:: Task statement ::
The answer consists solely of the lines running from the one with "675x461 pixels. Task: Go" through the final line below, transcribed exactly and without any pictures.

:: Input ::

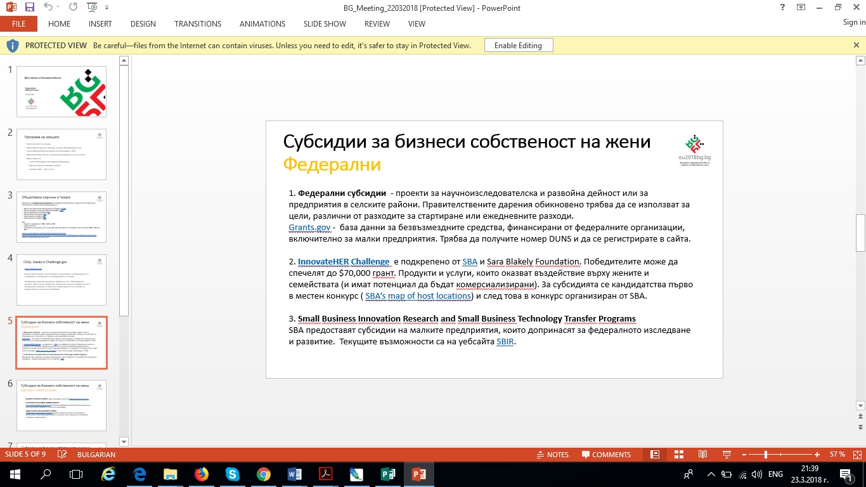This screenshot has height=487, width=866.
Task: Select slide 3 thumbnail
Action: coord(61,217)
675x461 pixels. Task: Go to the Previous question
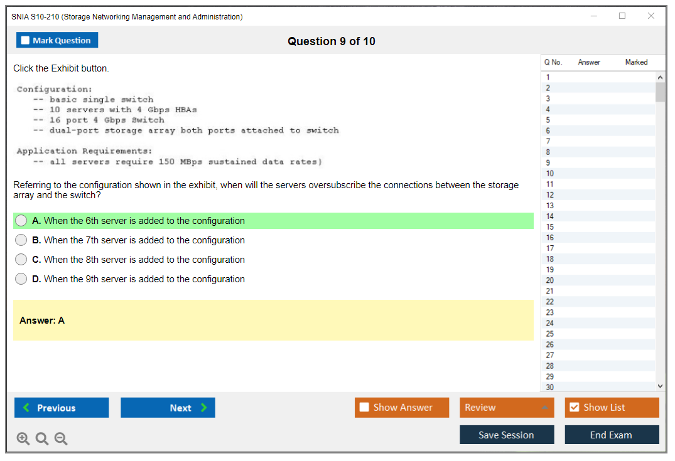[62, 408]
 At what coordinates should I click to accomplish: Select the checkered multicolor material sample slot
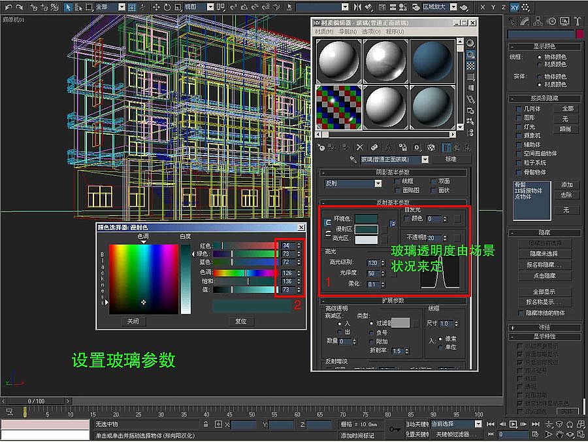pos(338,107)
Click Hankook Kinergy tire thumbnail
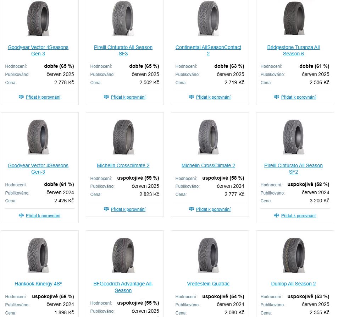The width and height of the screenshot is (338, 317). tap(38, 255)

:: Result of the task ::
675x461 pixels. Task: Go to the Previous question
[62, 408]
 At what coordinates should I click to accomplish: Select the checkered multicolor material sample slot
pos(338,107)
Click Hankook Kinergy tire thumbnail
The width and height of the screenshot is (338, 317). tap(38, 255)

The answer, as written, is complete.